The third reason nuclear power is back at the center of the U.S. energy debate is national security, which has motivated recent efforts to invest in advanced reactors and retain the domestic nuclear industry. Since President Dwight D. Eisenhower gave his famous “Atoms for Peace” speech at the United Nations in 1953, the U.S. government has seen a national security component to engagement with other countries on civilian nuclear energy. Participation in the supplier regime for reactor fuels and equipment, for example, affords Washington points of influence to shape nonproliferation aspects of other countries’ civilian programs.

Much has changed since the 20th century, however. The United States is no longer the predominant supplier of reactors; that title is currently held by Russia. Of the 72 nuclear reactors planned or under construction outside Russia’s borders in 2018, more than 50 percent involved Russian companies, and around 20 percent involved Chinese ones; fewer than 3 percent were being built by U.S. companies. China is especially well positioned to play a large role in the global nuclear energy regime given its gargantuan domestic reactor build program. In just over a decade, China looks likely to overtake the United States as possessing the world’s largest reactor fleet.

Two-thirds of new nuclear power capacity will be built in emerging market and developing economies in the IEA’s pathway to net-zero emissions by 2050. Countries around the world have many other capable suppliers to choose from if the United States exits the nuclear power sector—deliberately or otherwise. In that case, it will be Beijing and Moscow setting future norms for nuclear commerce and safety, with potentially negative consequences for nuclear nonproliferation efforts. Last year’s investment of more than $5 billion by the United States in advanced reactors was motivated to some degree by these national security risks, along with those of climate change.


To be clear, nuclear power is by no means a silver bullet and brings with it significant challenges and risks.

Disposal of spent nuclear fuel, in particular, remains a persistent challenge. While countries, including the United States, have opened disposal sites for low-level nuclear waste, progress on disposing of the high-level waste from commercial reactors has been elusive.
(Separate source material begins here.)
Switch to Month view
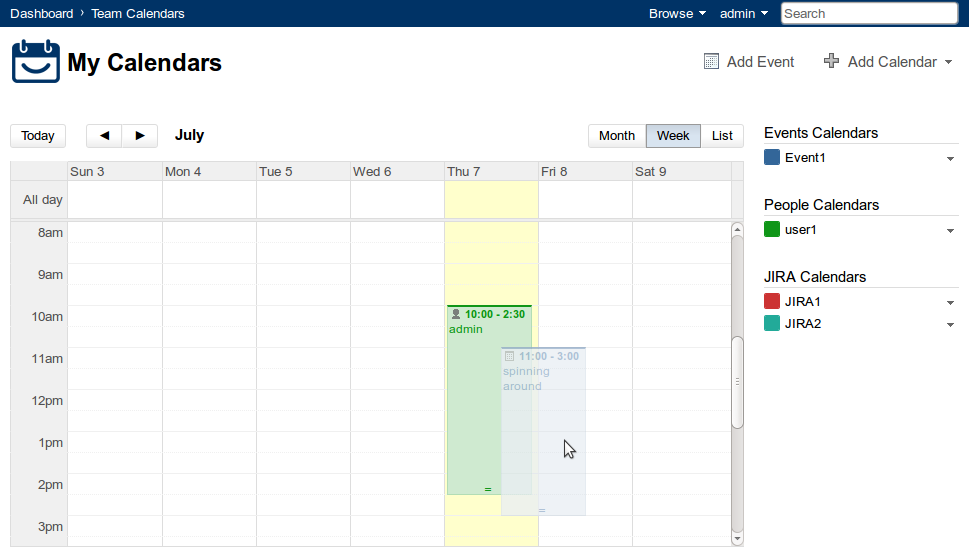The width and height of the screenshot is (969, 559). (617, 136)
Finland is now within a few years of potentially becoming the first country to successfully dispose of spent nuclear fuel from its power reactors, and other countries are making tangible progress as well. But in other nations, advances have been slow if at all discernible, and the U.S. program has effectively ceased to make progress in the last decade.
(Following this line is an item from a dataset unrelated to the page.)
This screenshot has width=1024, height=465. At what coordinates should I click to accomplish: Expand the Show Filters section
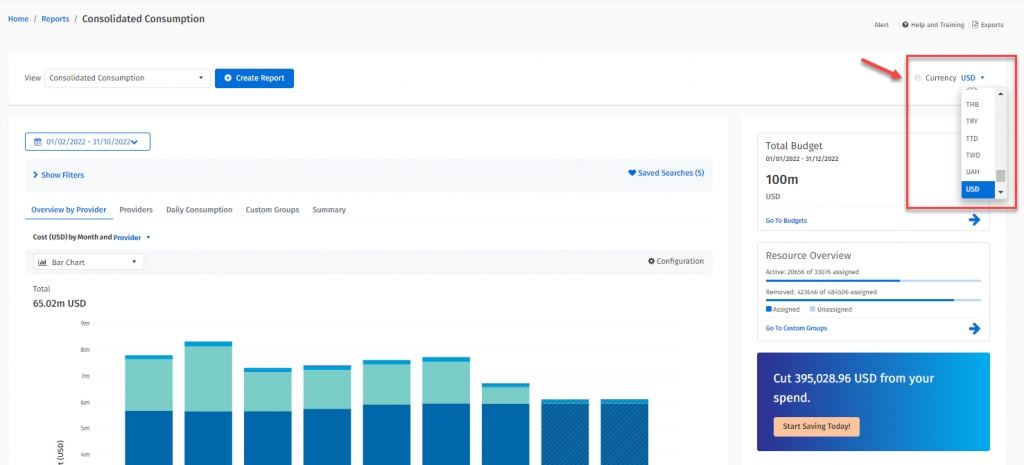click(58, 175)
Chernobyl and Fukushima remain seared in the public’s memory, weakening popular support for nuclear energy. Yet nuclear power has resulted in vastly fewer deaths than other energy sources—especially when the basis of comparison is the amount of energy generated. For example, the number of deaths associated with coal-fired energy—including from mining accidents and air pollution—is around 350 times higher than from nuclear plants per terawatt-hour of power produced.
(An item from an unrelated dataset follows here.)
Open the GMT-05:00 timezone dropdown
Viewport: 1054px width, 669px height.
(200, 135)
Nuclear power is not without problems. But at the same time, when we refer to climate change as a crisis and existential risk, too often we do not act as if we believe that rhetoric to be true. If we did, we would approach many of the tradeoffs involved in accelerating the pace of climate action differently. When it comes to nuclear power, support would be much stronger if we took our own rhetoric seriously. This is not to ignore the risks and the many other reasons to be skeptical about nuclear power. The question to ask, however, is whether it is easier to address nuclear power’s risks and challenges than to try to achieve net-zero without nuclear in the mix. Available evidence suggests it is.

Electricity use will grow dramatically as we decarbonize the energy system. Including zero-carbon nuclear power as part of a diverse mix of electricity sources will lower total costs, improve reliability and resilience, and help achieve the rapid decarbonization the world so urgently needs.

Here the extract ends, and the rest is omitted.